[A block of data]
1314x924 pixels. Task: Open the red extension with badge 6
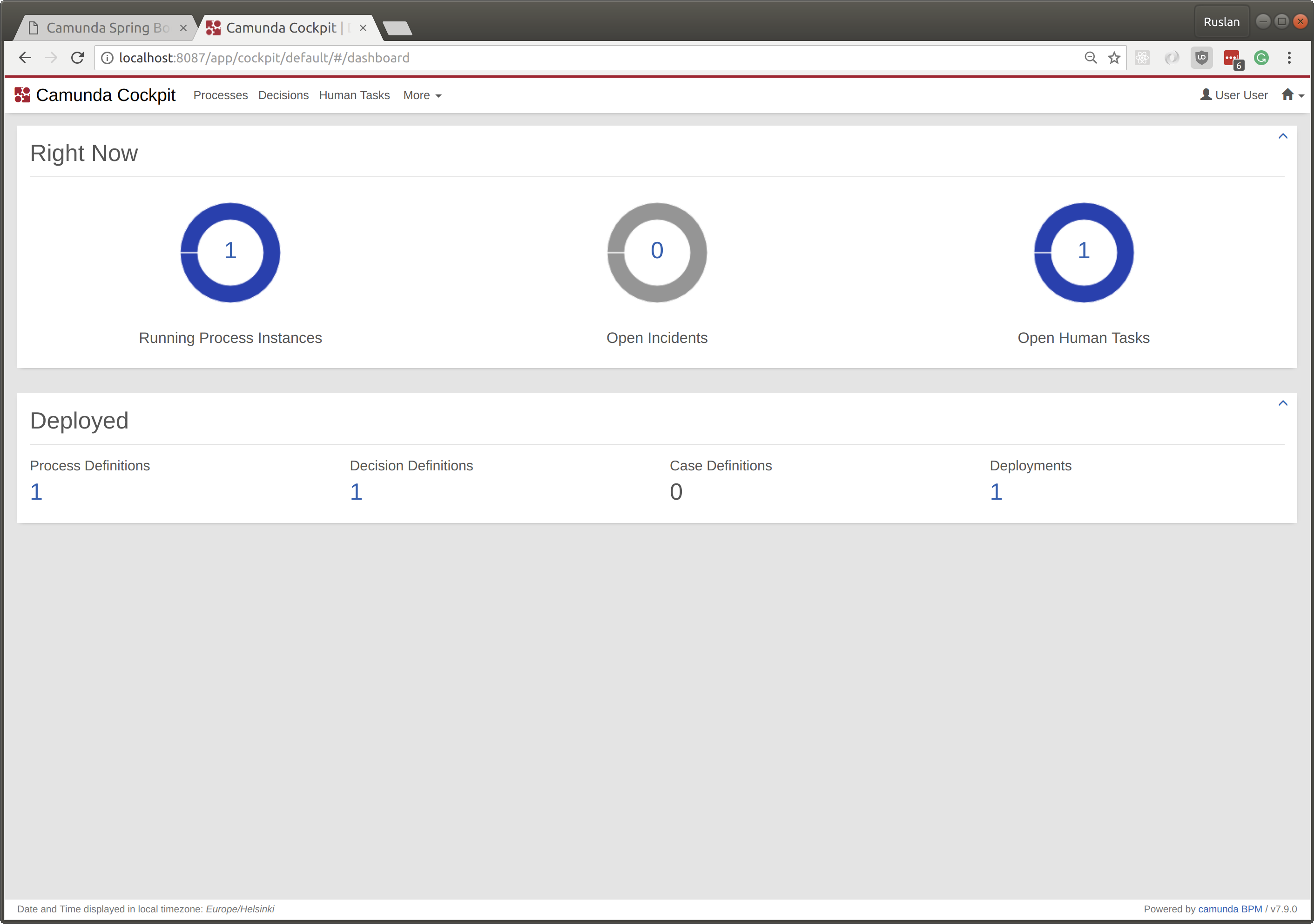coord(1232,58)
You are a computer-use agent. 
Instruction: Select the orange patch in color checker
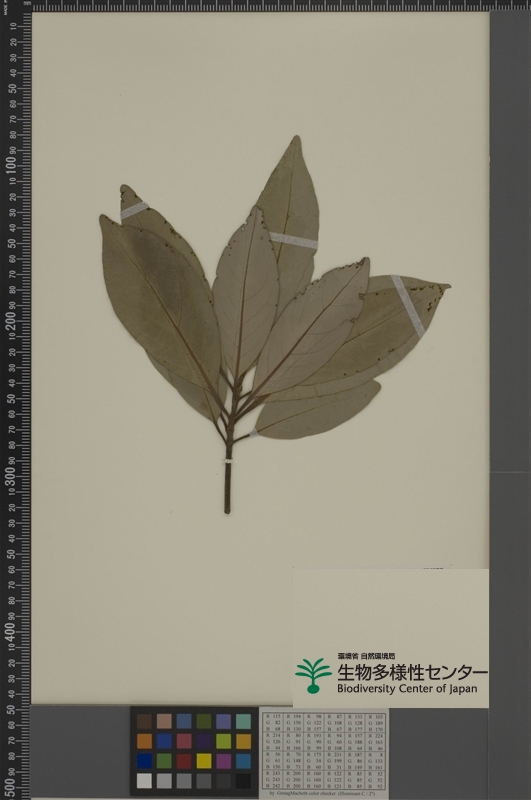144,741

THE REQUEST: Could you render the records above as a two-column CSV with the headers "instruction" and "coordinates," one row per record, putting each instruction and its answer in a single quoted field with line breaks replaced by spaces and leaving out the pictures?

ANSWER FOR THE TASK:
instruction,coordinates
"1314x924 pixels. Task: Open the red extension with badge 6","coord(1232,58)"
"You are a computer-use agent. Instruction: Select the orange patch in color checker","144,741"